The current study investigated the relationship between employee empowerment and job satisfaction for restaurant employees. Specifically, it examined psychological empowerment, the dimensions of psychological empowerment, job satisfaction, and organizational variables affecting psychological empowerment. Organizational commitment as an outcome of job satisfaction of non-supervisory employees working in casual restaurants was also explored. Nine research questions were asked in the study. A survey instrument, including the Minnesota Satisfaction Questionnaire (MSQ)- short form, was developed using various scales measuring psychological empowerment, job satisfaction, organizational commitment, information accuracy, communication openness, trust, leader member exchange and training.
Data was gathered from non-supervisory restaurant employees working in three casual restaurant chains located in Midwest United States. A total number of 924 surveys from 66 restaurants were used in the analysis. In addition to descriptive statistics, other analyses such as factor analysis, analysis of variance, and hierarchical multiple regression analysis were used to investigate the research questions.

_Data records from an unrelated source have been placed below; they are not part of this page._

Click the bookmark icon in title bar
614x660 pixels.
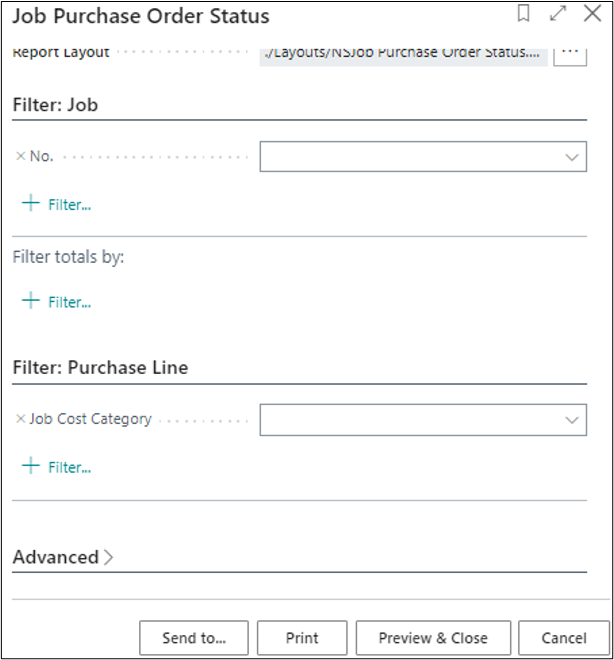[523, 14]
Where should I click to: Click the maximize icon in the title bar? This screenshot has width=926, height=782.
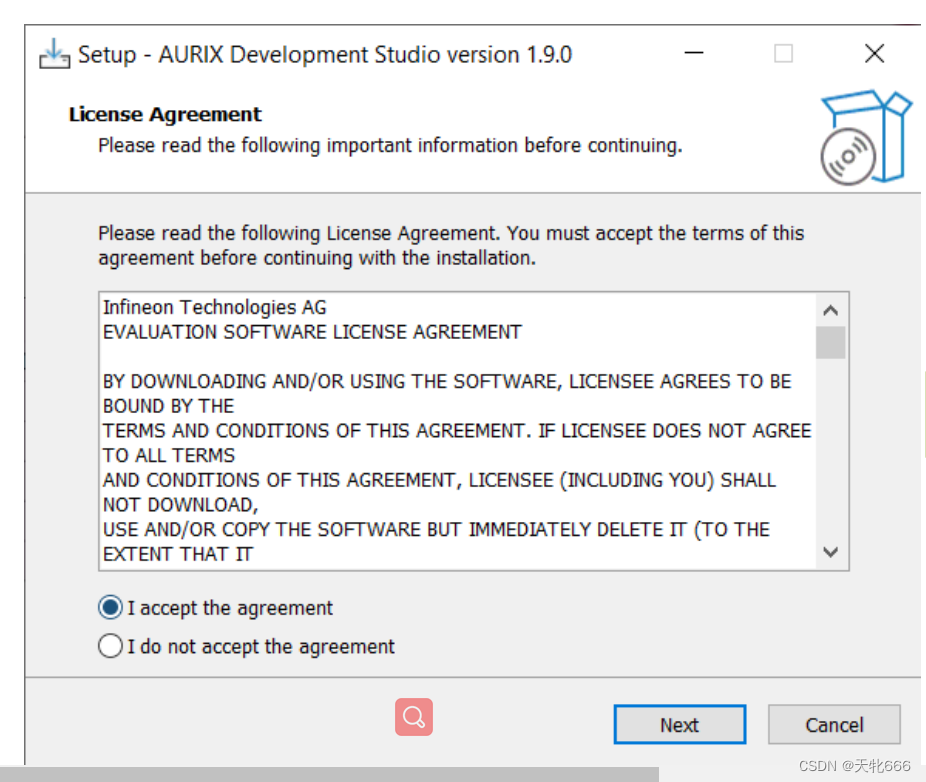point(784,53)
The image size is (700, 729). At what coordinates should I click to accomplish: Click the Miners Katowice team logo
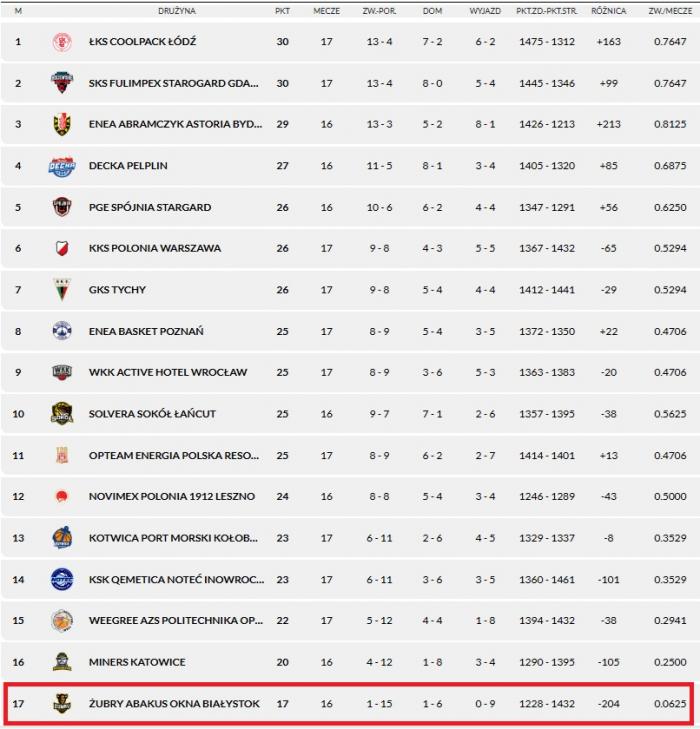click(x=62, y=662)
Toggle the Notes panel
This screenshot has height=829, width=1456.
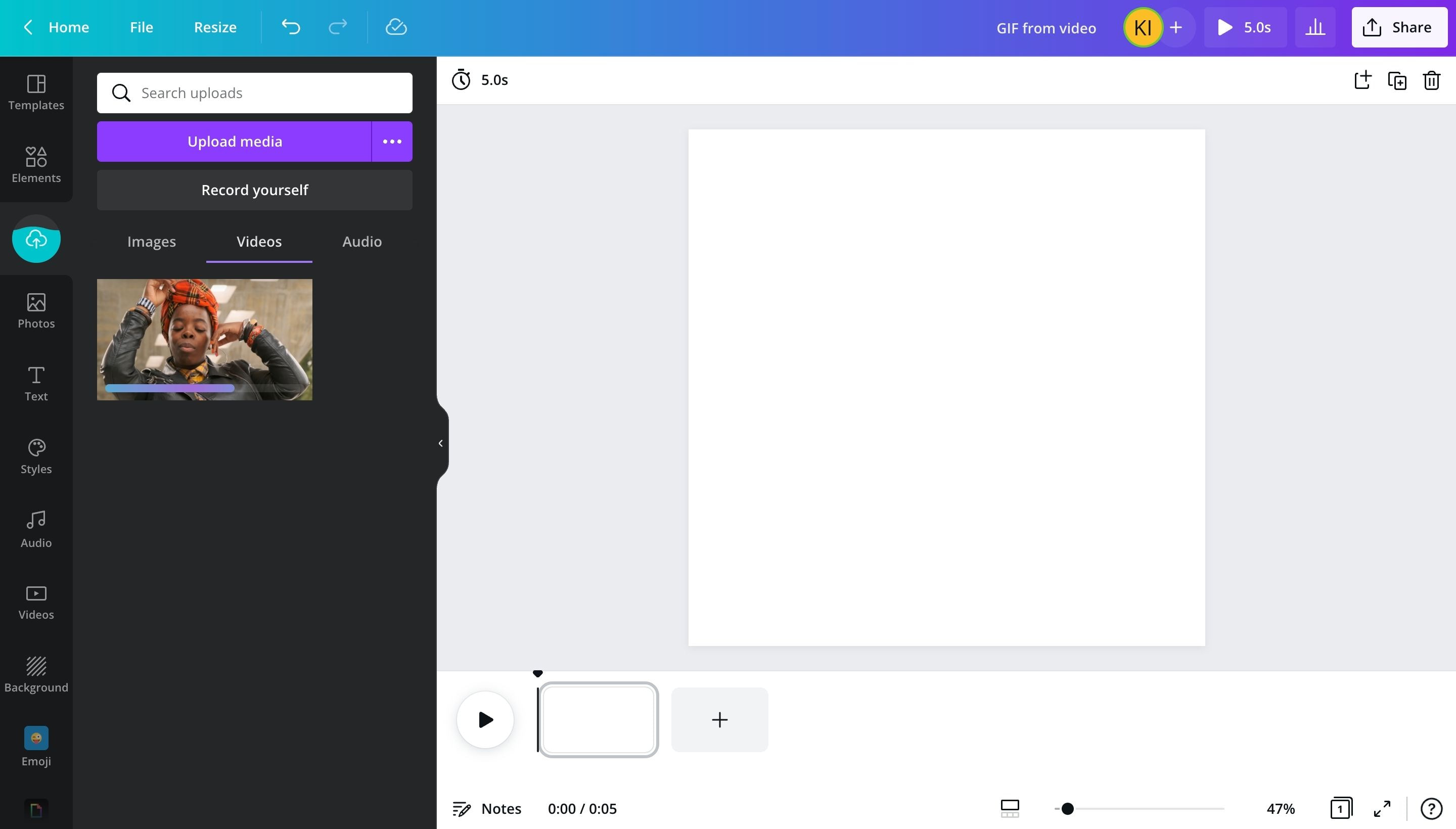tap(487, 808)
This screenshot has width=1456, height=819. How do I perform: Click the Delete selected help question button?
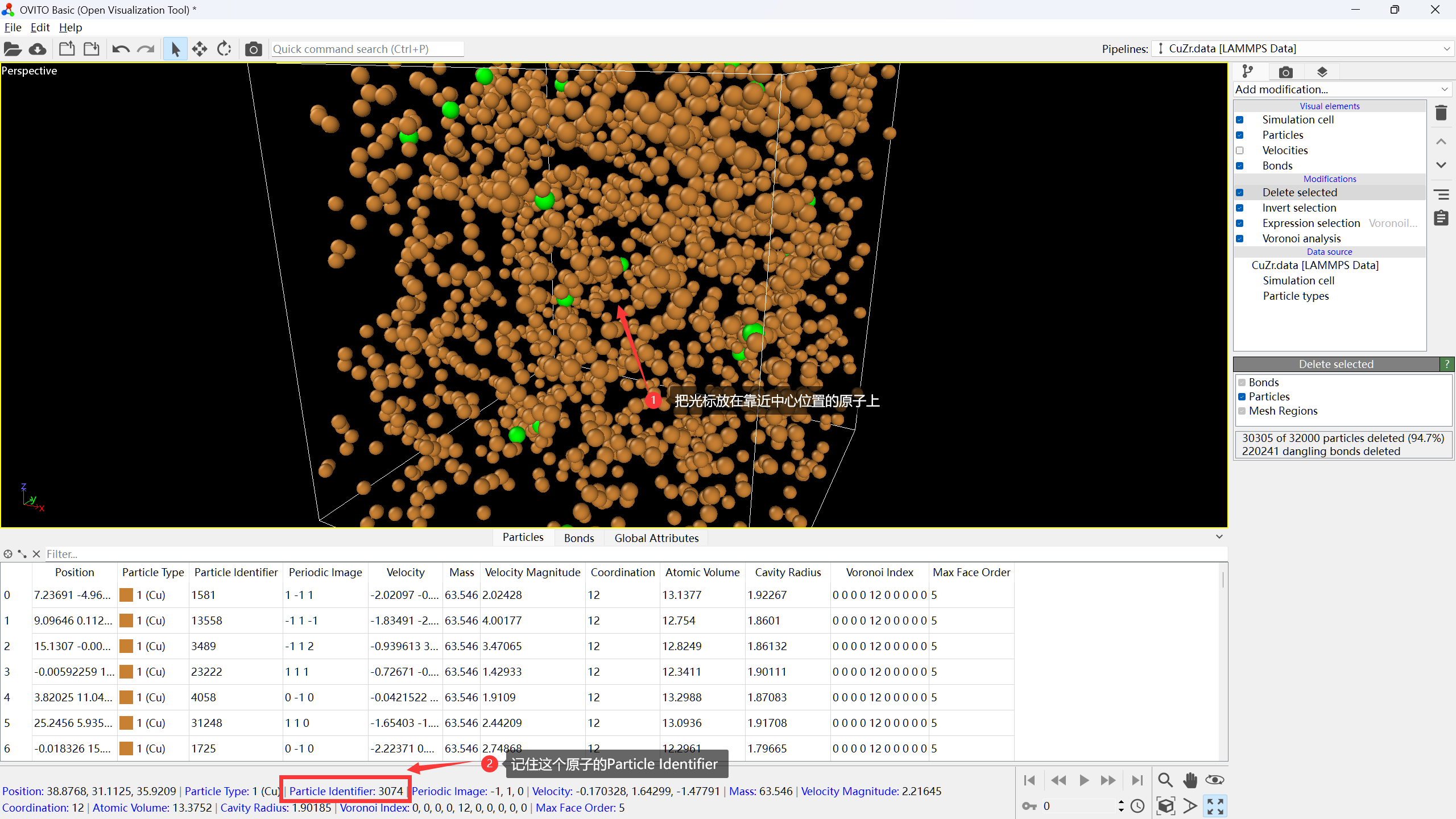1447,364
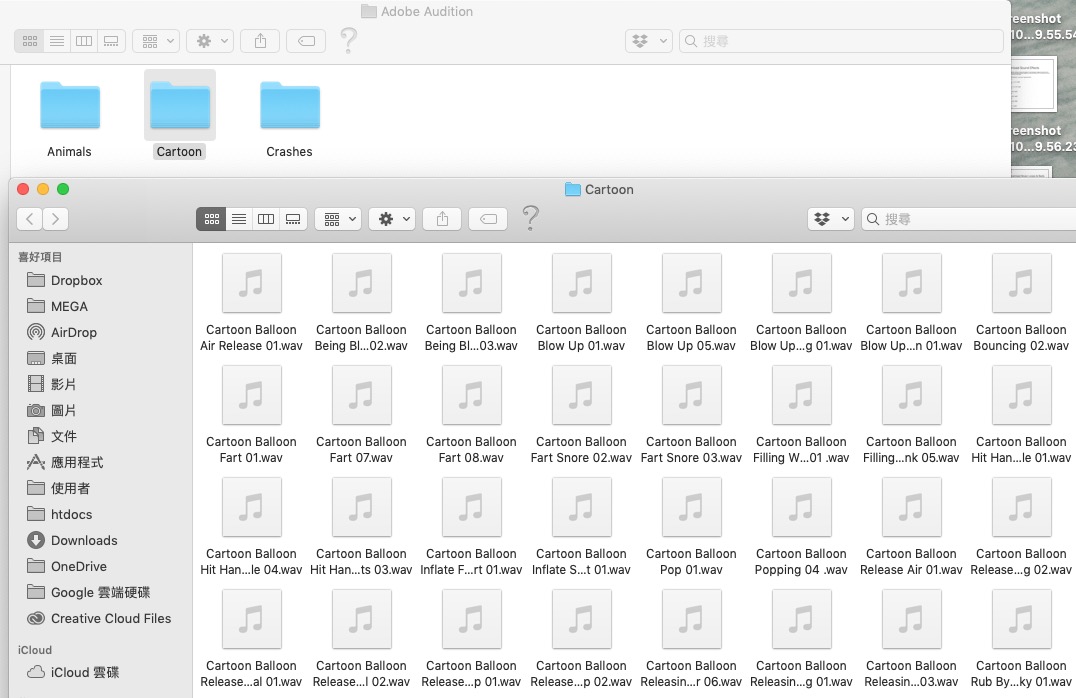Image resolution: width=1076 pixels, height=698 pixels.
Task: Go back using the back arrow
Action: (x=30, y=219)
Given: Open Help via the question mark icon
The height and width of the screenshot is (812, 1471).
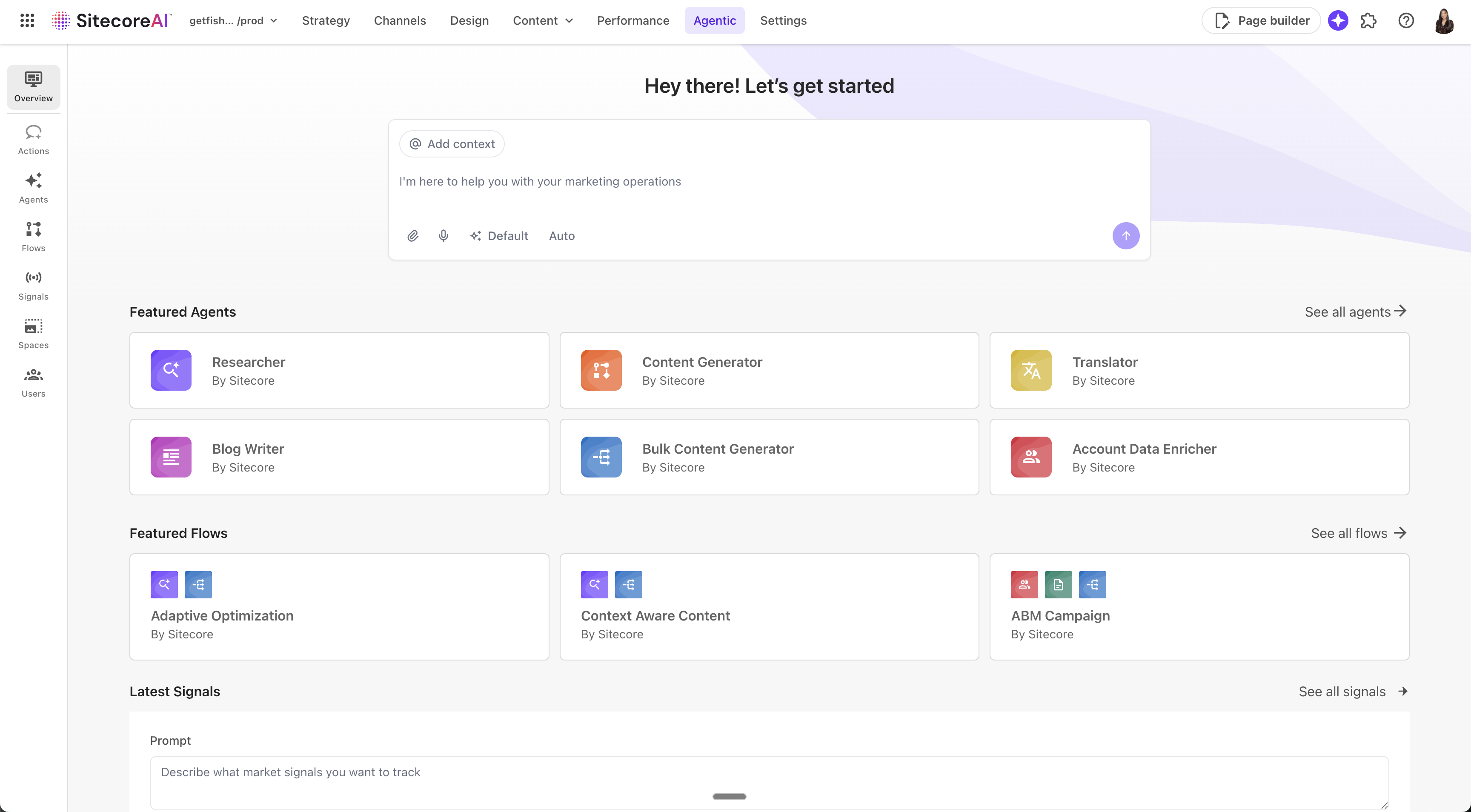Looking at the screenshot, I should [x=1406, y=20].
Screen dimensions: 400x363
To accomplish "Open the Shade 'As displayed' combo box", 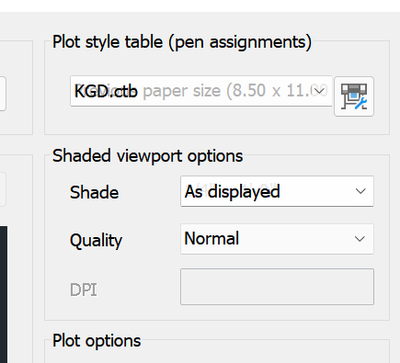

The results of this study showed that there is a statistically significant relationship between psychological empowerment and job satisfaction. It is also found that psychological empowerment partially mediates the relationship between job satisfaction and organizational commitment. The results of the Minnesota Satisfaction Questionnaire revealed a four-factor solution for the restaurant employees. Organizational factors, which were information accuracy, communication openness, leader member exchange quality, trust, and training played important roles in explaining psychological empowerment. Leader member exchange quality was found to be the strongest predictor of psychological empowerment. Implications of the findings for theory and practice were discussed in addition to the limitations and recommendations.